Given text:
___

Born in Leipzig, he was the son of the prominent lawyer Tobias Heidenreich and his wife, who was a daughter of the famous poet and printer Gregor Ritzsch. Although Heidenreich followed his father into a legal career, his poetic talent soon revealed itself. After his father's death, he spent 13 years in Dresden in the home of Bürgermeister (mayor) and poet Christian Brehme.

Later he attended the Gymnasium in Halle. In 1655 he registered as a student at the faculty of law in Wittenberg, where he earned a living through translation work and occasional poetry. After completing his studies he went to work at the court in Weißenfels, where he made a career in the court and consistory administrations, and where his numerous theatrical works were premiered.

The composer David Pohle, a pupil of Heinrich Schütz, was Kapellmeister at the Saxon courts of Halle and Weißenfels. Heidenreich provided him with the libretti for a number of the Singspiel operas that he composed. Heidenreich's 1665 Geistliche Oden (Sacred Odes) were also set to music by Pohle.

___

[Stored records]
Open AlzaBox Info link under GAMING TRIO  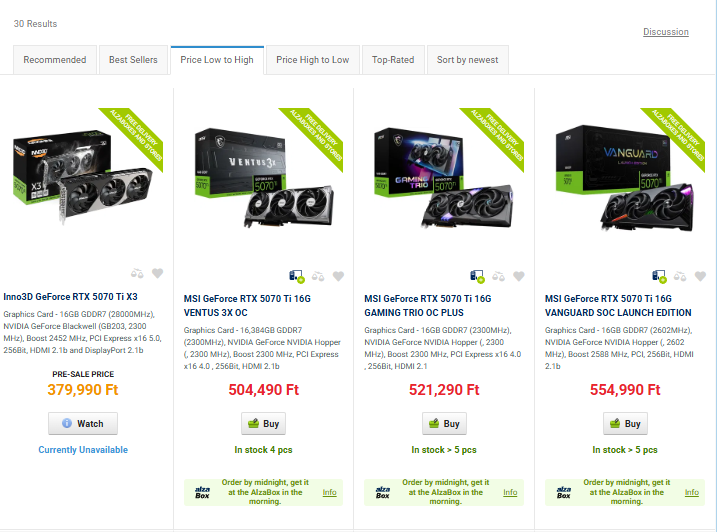click(x=510, y=492)
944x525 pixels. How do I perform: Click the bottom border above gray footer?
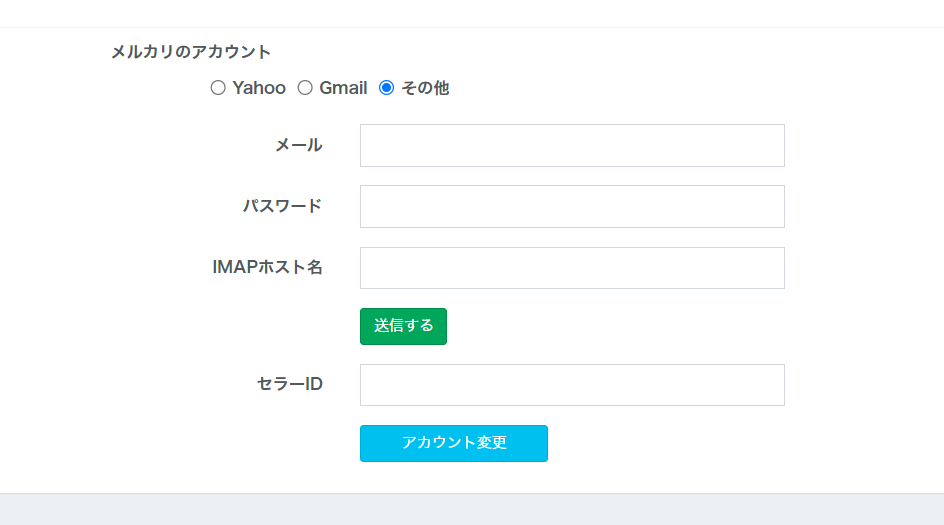472,493
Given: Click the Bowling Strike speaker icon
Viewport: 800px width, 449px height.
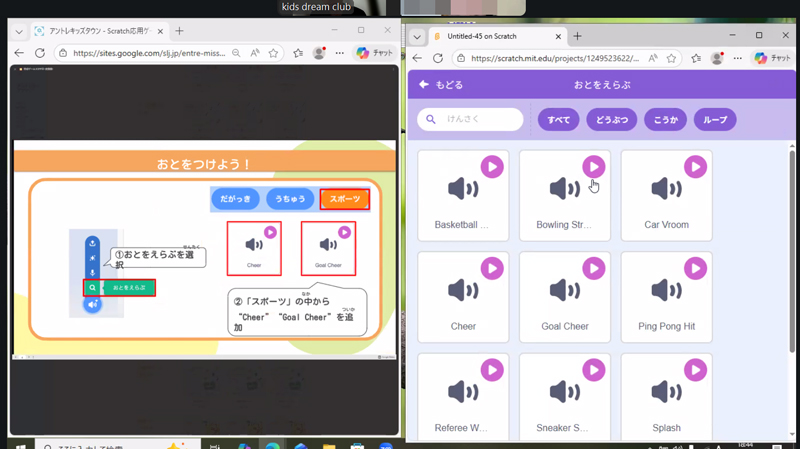Looking at the screenshot, I should pyautogui.click(x=564, y=189).
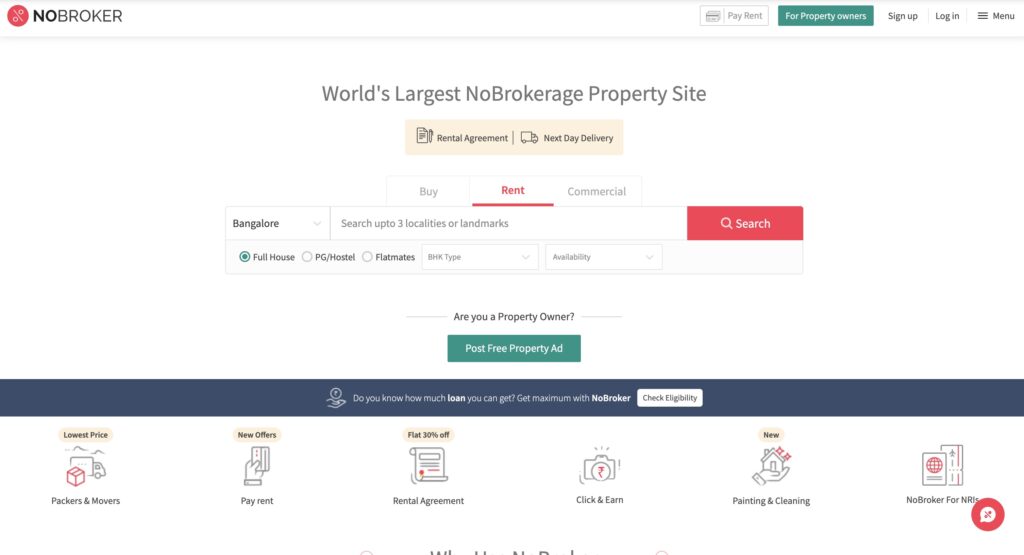This screenshot has height=555, width=1024.
Task: Switch to the Buy tab
Action: pos(428,191)
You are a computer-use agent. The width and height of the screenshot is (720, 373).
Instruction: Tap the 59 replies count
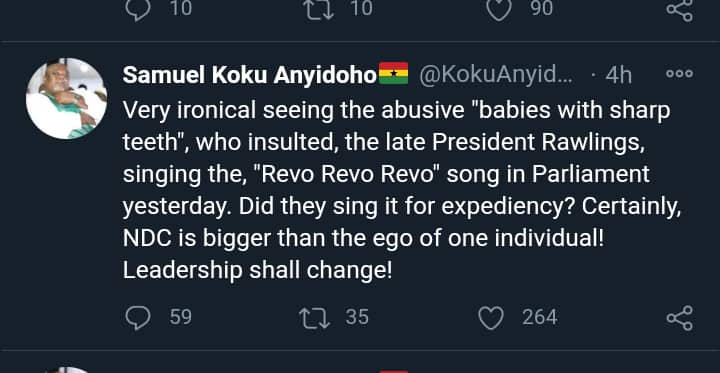[x=181, y=317]
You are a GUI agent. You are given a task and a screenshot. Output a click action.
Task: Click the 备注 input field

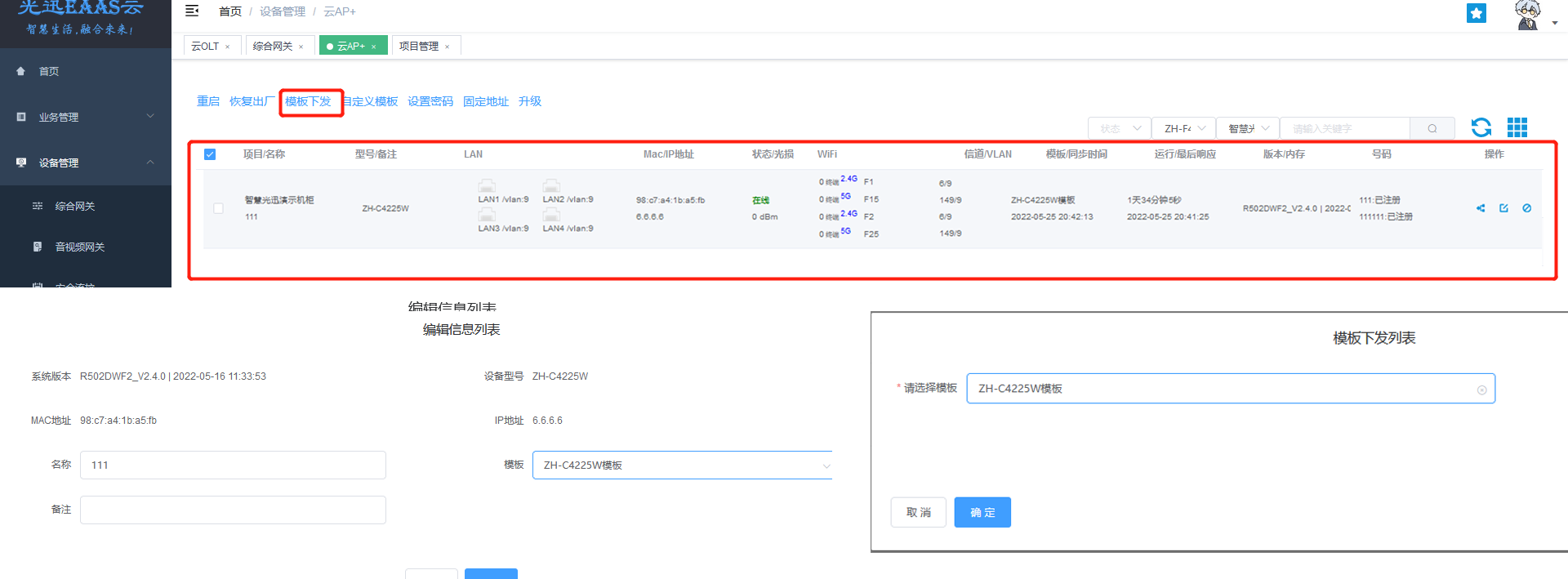tap(233, 510)
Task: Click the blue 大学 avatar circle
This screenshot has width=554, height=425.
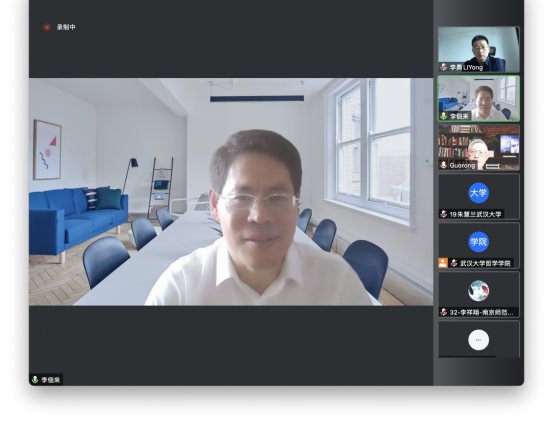Action: tap(479, 193)
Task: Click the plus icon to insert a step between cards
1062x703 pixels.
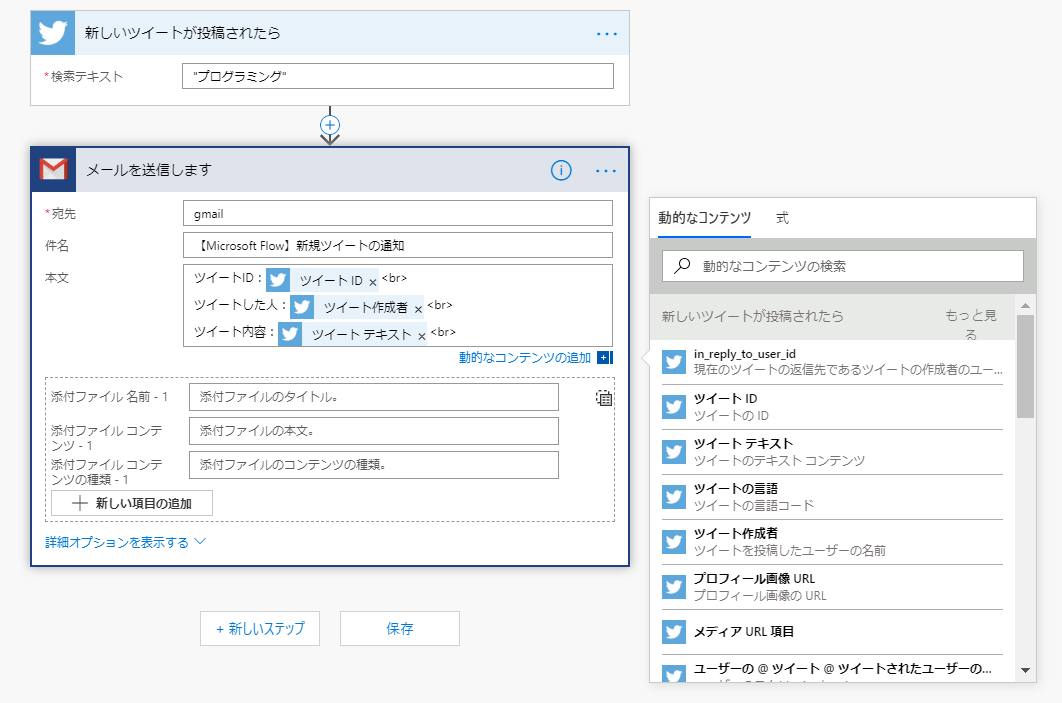Action: point(329,124)
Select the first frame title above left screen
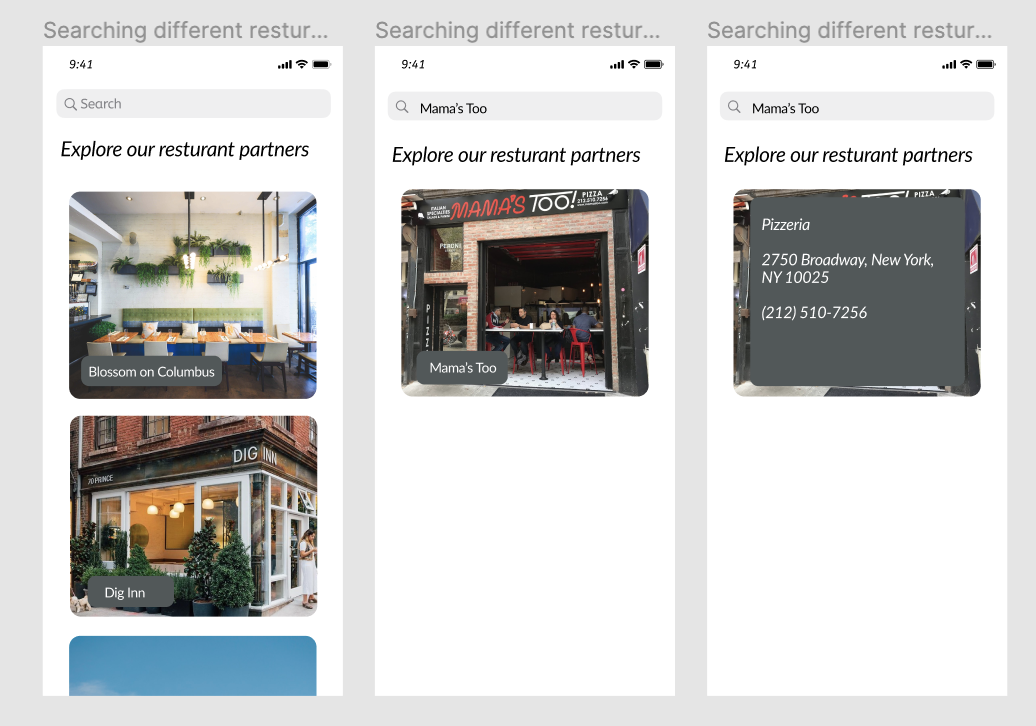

___

Apply what you read:
**a)** Return the stretch of the Heidenreich passage from "Later he attended" through "works were premiered.".
**b)** Summarize the Heidenreich passage in two sentences.
**c)** Write what comes next in the Heidenreich passage, picking up after its final sentence.
The records have no connection to the Heidenreich passage.

Responses in order:
**a)**
Later he attended the Gymnasium in Halle. In 1655 he registered as a student at the faculty of law in Wittenberg, where he earned a living through translation work and occasional poetry. After completing his studies he went to work at the court in Weißenfels, where he made a career in the court and consistory administrations, and where his numerous theatrical works were premiered.

**b)** Heidenreich, born in Leipzig as the son of the lawyer Tobias Heidenreich, followed a legal career while his poetic talent emerged, and after years in Dresden and at the Gymnasium in Halle he studied law in Wittenberg. He then made a career in the court and consistory administrations at Weißenfels, where his theatrical works premiered, and he wrote libretti for Singspiel operas by David Pohle, who also set his 1665 Geistliche Oden to music.

**c)**
In 1672 Heidenreich became a member of the Fruitbearing Society, under the name der Willige ("the Willing"). He died in Weißenfels in 1688.

==Works==
Selected works include:
- Horatz oder Gerechtfertigter Schwester-Mord, translation after Pierre Corneille (1662, Leipzig)
- Rache zu Gibeon, translation after Joost van den Vondel (1662, Leipzig)
- Geistliche Oden auf die fürnehmsten Feste und alle Sonntage des gantzen Jahres (1665, Halle)
- Heyrath macht Friede, oder Der erkannte Tuisco. Trauer-Freuden-Spiel (1669, Halle)
- Der verliebte Mörder Herodes, der Große (1673, Halle)

==Sources==
- Snyder, Kerala J. "Pohle, David"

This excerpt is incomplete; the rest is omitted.